But the fundamental task of our foreign aid program in the 1960's is not negatively to fight Communism: Its fundamental task is to help make a historical demonstration that in the twentieth century, as in the nineteenth-in the southern half of the globe as in the north--economic growth and political democracy can develop hand in hand.
In short we have not only obligations to fulfill, we have great opportunities to realize. We are, I am convinced, on the threshold of a truly united and major effort by the free industrialized nations to assist the less-developed nations on a long-term basis. Many of these less-developed nations are on the threshold of achieving sufficient economic, social and political strength and self-sustained growth to stand permanently on their own feet. The 1960's can be--and must be--the crucial "Decade of Development"--the period when many less-developed nations make the transition into self-sustained growth--the period in which an enlarged community of free, stable and self-reliant nations can reduce world tensions and insecurity. This goal is in our grasp if, and only if, the other industrialized nations now join us in developing with the recipients a set of commonly agreed criteria, a set of long-range goals, and a common undertaking to meet those goals, in which each nation's contribution is related to the contributions of others and to the precise needs of each less-developed nation. Our job, in its largest sense, is to create a new partnership between the northern and southern halves of the world, to which all free nations can contribute, in which each free nation must assume a responsibility proportional to its means.

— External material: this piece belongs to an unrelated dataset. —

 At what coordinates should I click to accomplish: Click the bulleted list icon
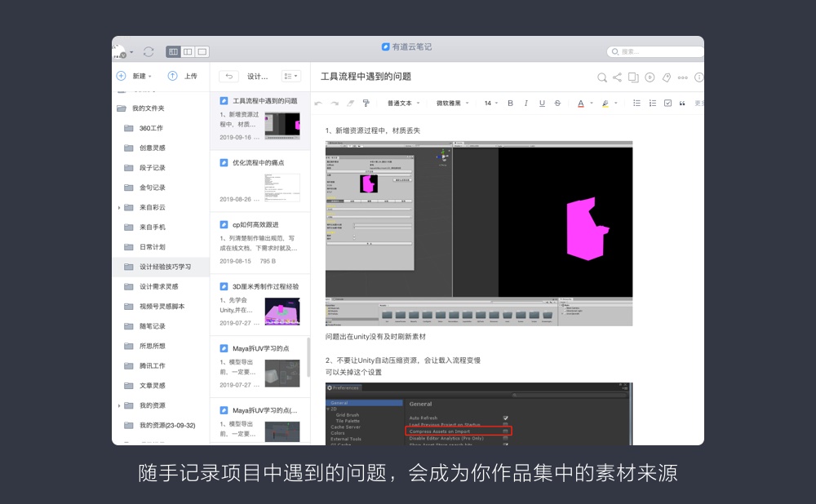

We must unite the free industrialized nations in a common effort to help those nations within reach of stable growth get underway. And the foundation for this unity has already been laid by the creation of the OECD under the leadership of President Eisenhower. Such a unified effort will help launch the economies of the newly developing countries "into orbit"--bringing them to a stage of self-sustained growth where extraordinary outside assistance is not required. If this can be done-and I have every reason to hope it can be done--then this decade will be a significant one indeed in the history of free men.
But our success in achieving these goals, in creating an environment in which the energies of struggling peoples can be devoted to constructive purposes in the world community--and our success in enlisting a greater common effort toward this end on the part of other industrialized nations--depends to a large extent upon the scope and continuity of our own efforts. If we encourage recipient countries to dramatize a series of short-term crises as a basis for our aid--instead of depending on a plan for long-term goals--then we will dissipate our funds, our good will and our leadership. Nor will we be any nearer to either our security goals or to the end of the foreign aid burden.
In short, this Congress at this session must make possible a dramatic turning point in the troubled history of foreign aid to the underdeveloped world. We must say to the less-developed nations, if they are willing to undertake necessary internal reform and serf-help--and to the other industrialized nations, if they are willing to undertake a much greater effort on a much broader scale--that we then intend during this coming decade of development to achieve a decisive turn-around in the fate of the less-developed world, looking toward the ultimate day when all nations can be self-reliant and when foreign aid will no longer be needed.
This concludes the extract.